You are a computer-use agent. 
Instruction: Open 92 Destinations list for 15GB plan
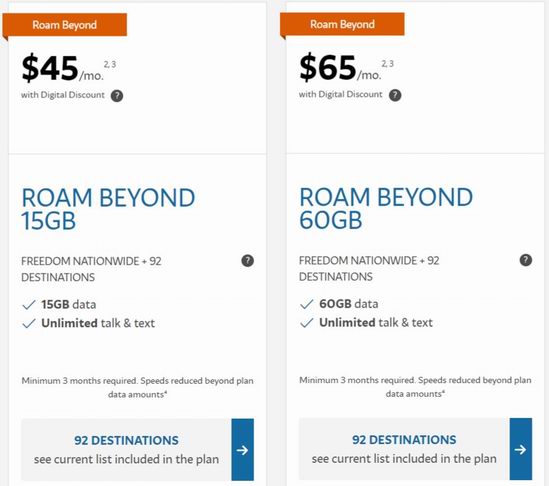pyautogui.click(x=126, y=450)
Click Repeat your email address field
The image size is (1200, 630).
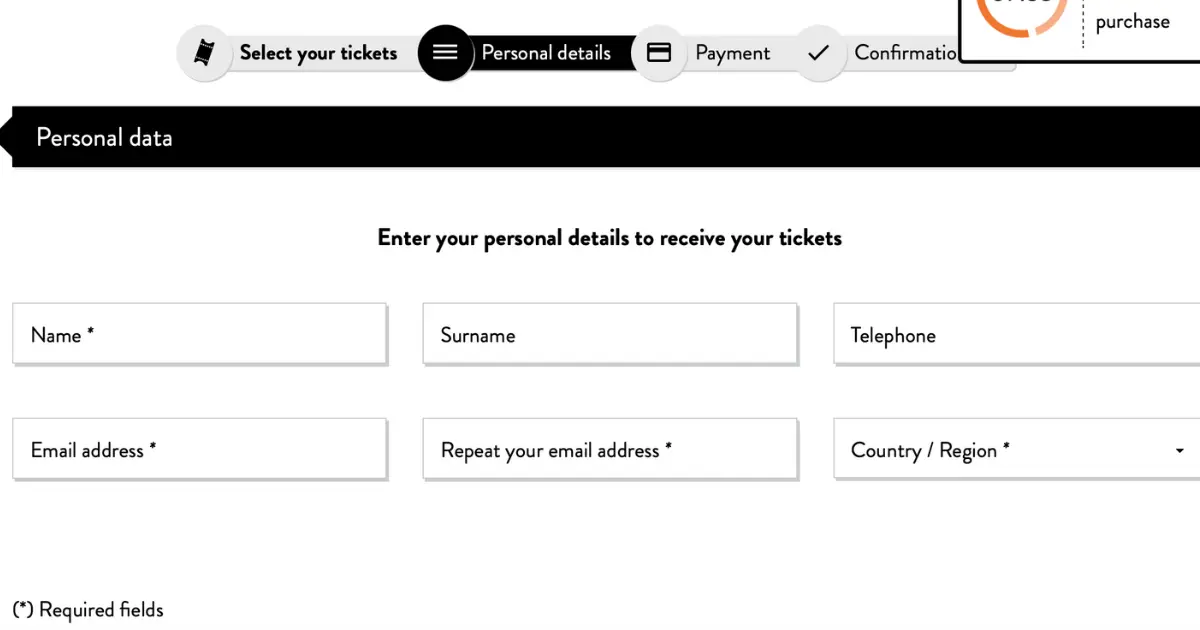610,449
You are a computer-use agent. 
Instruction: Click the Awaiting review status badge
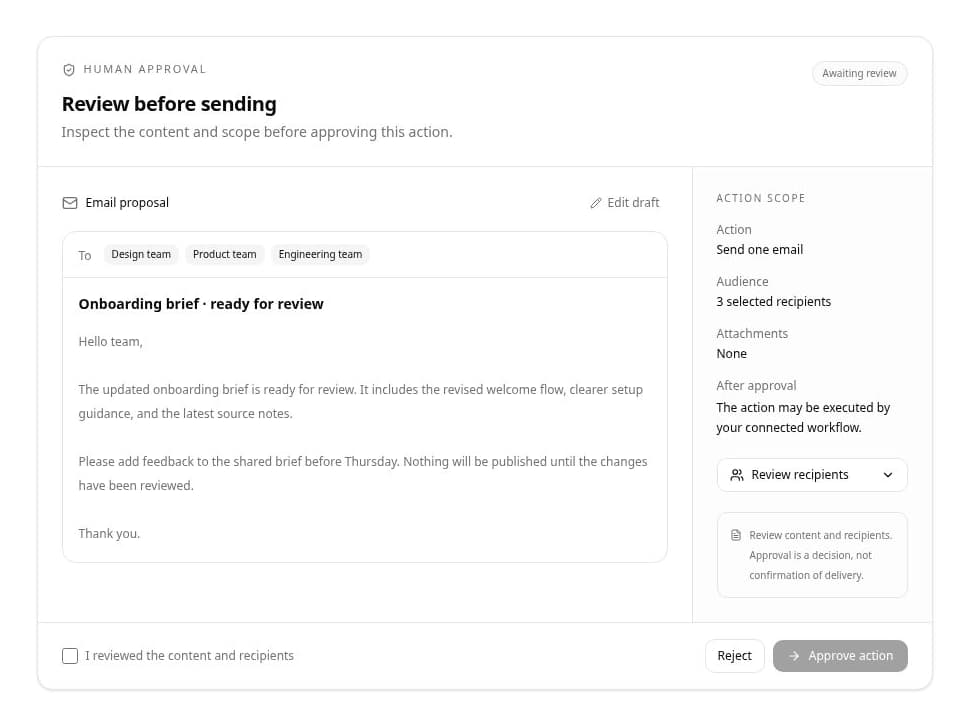click(859, 73)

-------------------------

> [Problem to solve]
Beginning with the line with "The image size is (1200, 630).", repeat the entries above exactly, up to and including the last line, leaving out pictures.

> [Task answer]
The image size is (1200, 630).
610,449
You are a computer-use agent. 
Instruction: Click the Awaiting review status badge
click(859, 73)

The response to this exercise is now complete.